PROBLEM STATEMENT: Transcribe, exactly and without pictures, the lines below from the line with "Click the green profile avatar" to the line with "Instruction: Click the", both ends included, and no others.

STORED DATA:

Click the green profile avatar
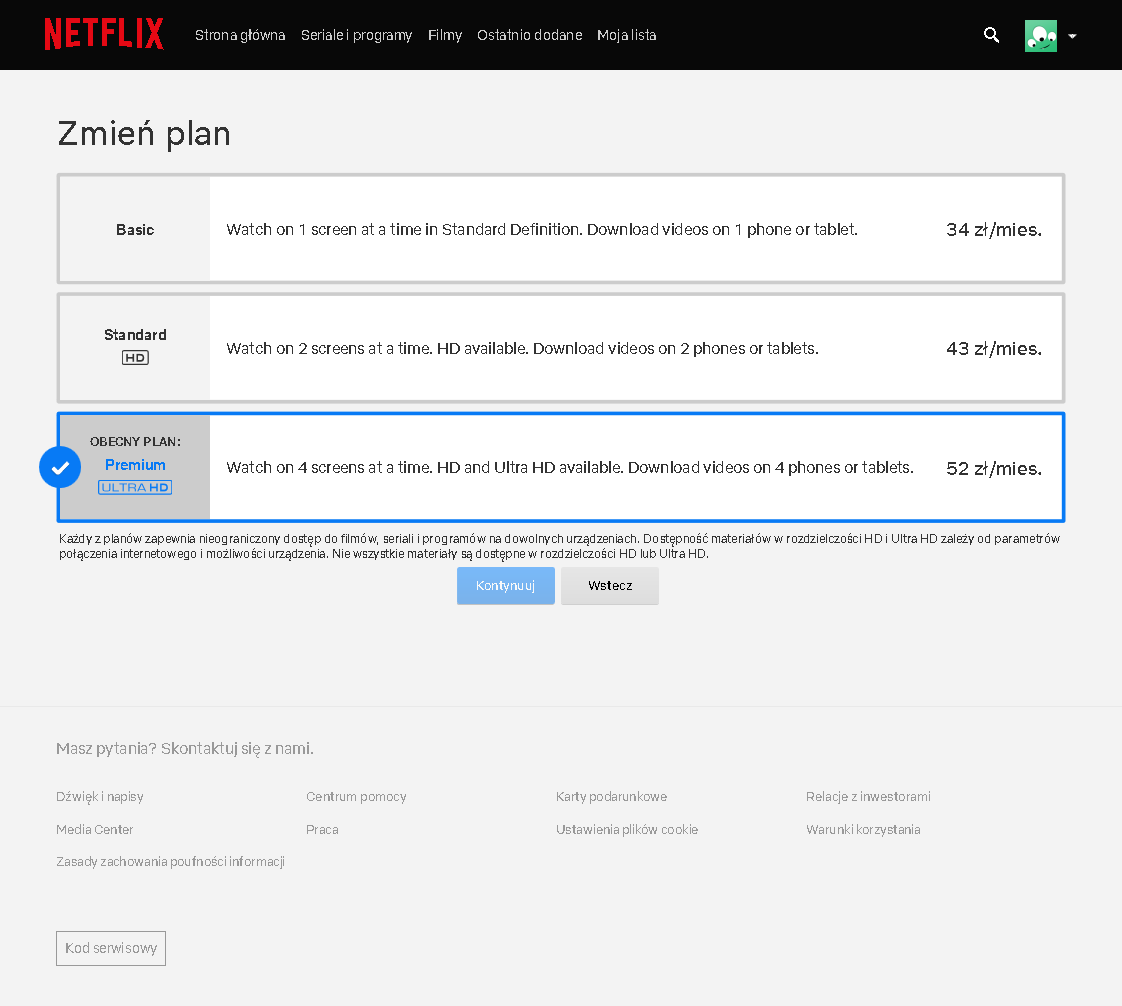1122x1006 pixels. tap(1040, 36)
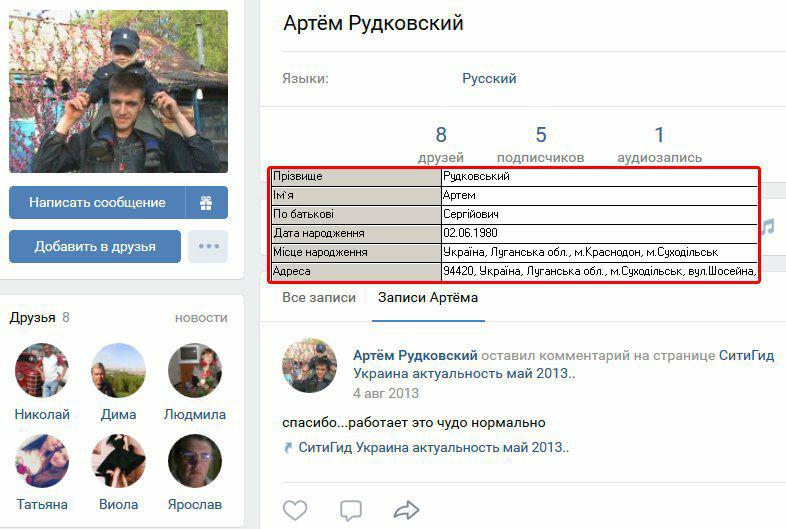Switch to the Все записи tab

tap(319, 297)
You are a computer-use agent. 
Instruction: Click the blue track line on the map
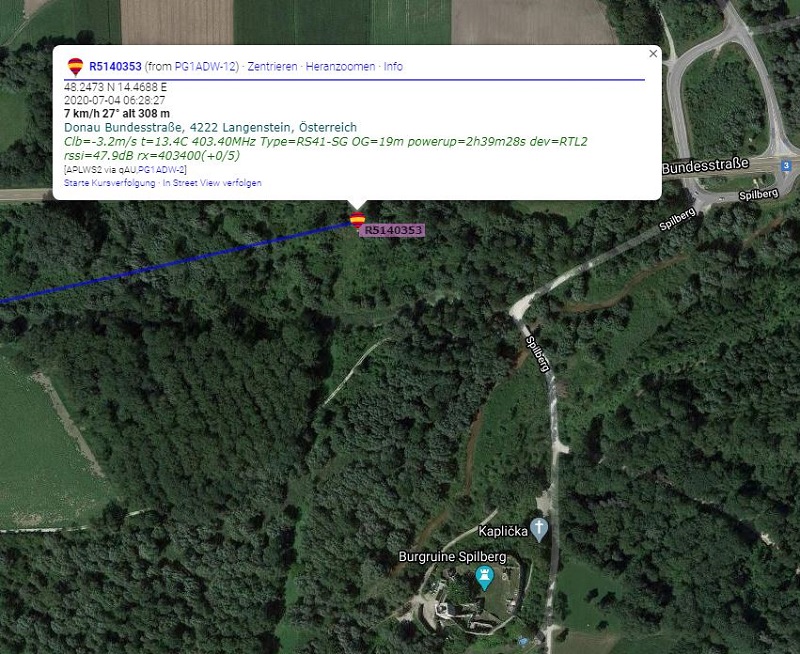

---

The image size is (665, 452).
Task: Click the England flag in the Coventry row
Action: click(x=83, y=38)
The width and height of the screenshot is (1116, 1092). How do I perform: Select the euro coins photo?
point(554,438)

* * *

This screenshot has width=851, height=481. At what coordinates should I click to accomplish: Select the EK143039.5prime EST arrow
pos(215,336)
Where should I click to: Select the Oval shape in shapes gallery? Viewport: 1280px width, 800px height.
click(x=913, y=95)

EXPECTED ANSWER:
Click the green profile avatar
1122x1006 pixels. tap(1040, 36)
Switch to the Все записи tab

tap(319, 297)
You are a computer-use agent. 
Instruction: Click the blue track line on the map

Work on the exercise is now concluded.